Off Topic: Will a “diversity officer” fix Riot’s problems?

It’s fair to say Riot Games has had some issues recently. And not just one or two isolated incidents, either. We’ve seen repeated reports that the culture at Riot Games has a dark side. The company is said to be exploitative or abusive or both and of course has grappled with issues of sexism and other forms of discrimination. These aren’t new reports, and we’ve been seeing or hearing them for a while now.

I don’t bring this up just to try and tear down one of the most popular games and game studios in the world. I do this to contextualize the recent move by Riot to hire a chief diversity officer, Angela Roseboro. Because, if Riot themselves have admitted to having a problem with their studio culture, we do have to ask is hiring one person going to be enough to fix it? Certainly it’s a positive step forward to dealing with the elements of working at Riot that make it a hostile enough place that respected industry figures end up writing long blog posts about why they had to quit working there. But it’s also clearly not a magic bullet — a Chief Diversity Officer can only do what the company supports them in doing.

To a certain degree the entire video game industry has a problem not only with diversity but with other exploitative behaviors often justified as being “part of the culture.” While I hope the hiring of Angela Roseboro is a sign that Riot is taking this problem seriously, I do wonder, because studio culture can’t just change overnight.

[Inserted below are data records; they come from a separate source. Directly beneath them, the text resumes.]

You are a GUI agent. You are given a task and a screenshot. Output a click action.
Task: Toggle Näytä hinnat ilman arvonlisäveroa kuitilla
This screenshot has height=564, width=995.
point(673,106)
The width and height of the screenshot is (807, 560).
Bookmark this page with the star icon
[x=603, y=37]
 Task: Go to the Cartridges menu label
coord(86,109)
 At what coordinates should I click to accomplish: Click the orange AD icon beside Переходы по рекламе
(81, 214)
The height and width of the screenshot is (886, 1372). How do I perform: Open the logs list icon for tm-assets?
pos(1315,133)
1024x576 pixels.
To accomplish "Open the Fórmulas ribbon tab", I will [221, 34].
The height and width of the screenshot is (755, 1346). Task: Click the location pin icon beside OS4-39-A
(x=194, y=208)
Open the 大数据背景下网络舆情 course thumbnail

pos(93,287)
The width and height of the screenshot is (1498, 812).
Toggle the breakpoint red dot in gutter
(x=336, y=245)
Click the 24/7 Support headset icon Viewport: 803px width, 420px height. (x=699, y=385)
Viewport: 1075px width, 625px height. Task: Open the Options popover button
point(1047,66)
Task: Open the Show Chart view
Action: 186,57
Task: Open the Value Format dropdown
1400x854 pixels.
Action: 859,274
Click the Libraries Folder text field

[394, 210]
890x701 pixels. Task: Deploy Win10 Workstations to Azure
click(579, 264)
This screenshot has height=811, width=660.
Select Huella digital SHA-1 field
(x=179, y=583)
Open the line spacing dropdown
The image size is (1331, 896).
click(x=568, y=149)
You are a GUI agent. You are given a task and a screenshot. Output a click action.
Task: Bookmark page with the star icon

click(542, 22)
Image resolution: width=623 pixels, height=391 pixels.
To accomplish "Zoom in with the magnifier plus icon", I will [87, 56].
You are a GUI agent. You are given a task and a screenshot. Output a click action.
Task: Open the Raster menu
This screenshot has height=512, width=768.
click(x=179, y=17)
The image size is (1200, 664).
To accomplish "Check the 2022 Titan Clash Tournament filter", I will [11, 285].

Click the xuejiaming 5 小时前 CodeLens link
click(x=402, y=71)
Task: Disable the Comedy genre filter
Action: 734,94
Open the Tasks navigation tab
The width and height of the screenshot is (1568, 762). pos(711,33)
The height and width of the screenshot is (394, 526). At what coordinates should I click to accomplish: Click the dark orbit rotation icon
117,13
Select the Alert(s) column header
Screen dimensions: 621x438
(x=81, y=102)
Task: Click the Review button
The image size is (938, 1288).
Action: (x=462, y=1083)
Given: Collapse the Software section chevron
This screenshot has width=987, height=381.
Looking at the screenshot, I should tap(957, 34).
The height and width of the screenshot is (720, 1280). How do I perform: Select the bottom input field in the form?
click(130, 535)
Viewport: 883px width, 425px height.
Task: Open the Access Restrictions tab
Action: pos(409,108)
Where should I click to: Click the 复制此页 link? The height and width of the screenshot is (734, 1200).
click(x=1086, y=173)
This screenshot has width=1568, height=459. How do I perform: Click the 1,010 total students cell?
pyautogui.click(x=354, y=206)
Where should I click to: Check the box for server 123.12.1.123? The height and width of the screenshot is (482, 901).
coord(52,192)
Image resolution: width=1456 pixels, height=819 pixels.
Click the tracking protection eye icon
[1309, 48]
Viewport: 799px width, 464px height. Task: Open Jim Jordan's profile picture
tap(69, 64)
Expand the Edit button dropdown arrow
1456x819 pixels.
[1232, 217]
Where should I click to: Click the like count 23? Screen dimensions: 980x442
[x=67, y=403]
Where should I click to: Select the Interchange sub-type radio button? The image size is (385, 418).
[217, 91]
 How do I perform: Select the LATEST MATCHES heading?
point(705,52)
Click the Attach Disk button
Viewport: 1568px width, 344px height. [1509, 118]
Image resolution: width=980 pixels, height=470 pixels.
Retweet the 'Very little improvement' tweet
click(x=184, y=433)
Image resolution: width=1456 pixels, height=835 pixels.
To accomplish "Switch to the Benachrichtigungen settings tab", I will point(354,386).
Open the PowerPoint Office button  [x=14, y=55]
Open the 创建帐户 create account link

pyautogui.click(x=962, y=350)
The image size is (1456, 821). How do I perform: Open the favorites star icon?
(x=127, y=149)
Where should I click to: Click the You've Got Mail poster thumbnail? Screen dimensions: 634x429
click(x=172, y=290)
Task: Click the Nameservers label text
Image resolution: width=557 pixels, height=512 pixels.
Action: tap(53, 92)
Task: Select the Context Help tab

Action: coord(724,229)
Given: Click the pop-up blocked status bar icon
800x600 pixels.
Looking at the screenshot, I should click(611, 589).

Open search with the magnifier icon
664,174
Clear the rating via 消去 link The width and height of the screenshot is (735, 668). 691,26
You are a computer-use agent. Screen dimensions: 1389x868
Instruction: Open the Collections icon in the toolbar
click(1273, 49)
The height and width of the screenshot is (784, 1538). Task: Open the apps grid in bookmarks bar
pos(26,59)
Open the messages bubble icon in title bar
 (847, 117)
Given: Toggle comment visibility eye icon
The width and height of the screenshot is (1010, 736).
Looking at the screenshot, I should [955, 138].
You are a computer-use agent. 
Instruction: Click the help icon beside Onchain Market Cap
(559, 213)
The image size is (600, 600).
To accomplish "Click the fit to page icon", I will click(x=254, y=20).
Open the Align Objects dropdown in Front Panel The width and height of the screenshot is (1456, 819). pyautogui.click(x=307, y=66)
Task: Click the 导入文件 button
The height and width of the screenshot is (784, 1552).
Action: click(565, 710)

This behavior of male-on-male aggression seemed to be a mechanism of asserting control. If you got rattled by it or responded angrily, you were seen as immature or insecure, and how could such a person be an effective Rioter, especially in a leadership role? So, the way a number of men coped with it was to not respond, and not appear provoked. Sadly, a very common coping mechanism that many men chose was to begin to exhibit the aggressive behavior themselves, often with greater intensity than they had seen it modeled. The net effect was that disagreement with the behavior was silenced, emulation of the behavior made it more prevalent, and the overall environment became fertile ground for sexism toward both men and women to run unchecked.

— Barry Hawkins, “The Story of Why I Left Riot Games”

I’m willing to take Riot’s more recent public statements and moves like hiring a diversity chief as signs that the company has finally learned from these problems, but make no mistake — reading Hawkins’ post is quite illuminating, as is seeing all the stories of women hitting a brick wall at the company. The fact is, change happens from the top, and it’ll take significant commitment and support from Riot’s leadership — especially co-founders and chairmen Marc Merril and Brandon Beck — to see this new hire actually make real, positive change at Riot. This is not a one person job. Angela Roseboro cannot fix Riot alone. The people who deliberately created and curated that culture need to back her, or this goes from a welcome and necessary hire to a PR move.

Still, I have hope. Riot may have problems but it also has some of the best people I’ve met in gaming over the years. I prefer to believe change is possible and that people can learn and realize there’s a better way to do things.